Below are the records; copy exactly the stretch from the line containing "The width and" through the line containing "Open the 'Скрытые'", both ends included, and nothing else.

## Exercise data:

------------------------------------------------

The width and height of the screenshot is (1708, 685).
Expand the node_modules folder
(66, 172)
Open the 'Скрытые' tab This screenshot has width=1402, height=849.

------------------------------------------------

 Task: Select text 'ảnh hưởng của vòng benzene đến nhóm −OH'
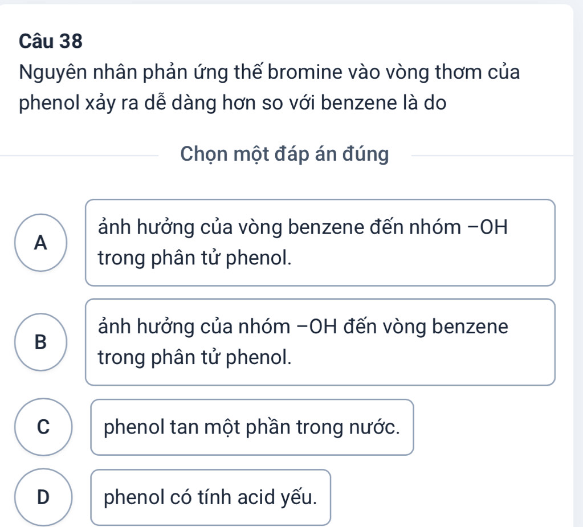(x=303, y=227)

------------------------------------------------

## Response:
The width and height of the screenshot is (1708, 685).
Expand the node_modules folder
(66, 172)
Open the 'Скрытые' tab This screenshot has width=1402, height=849.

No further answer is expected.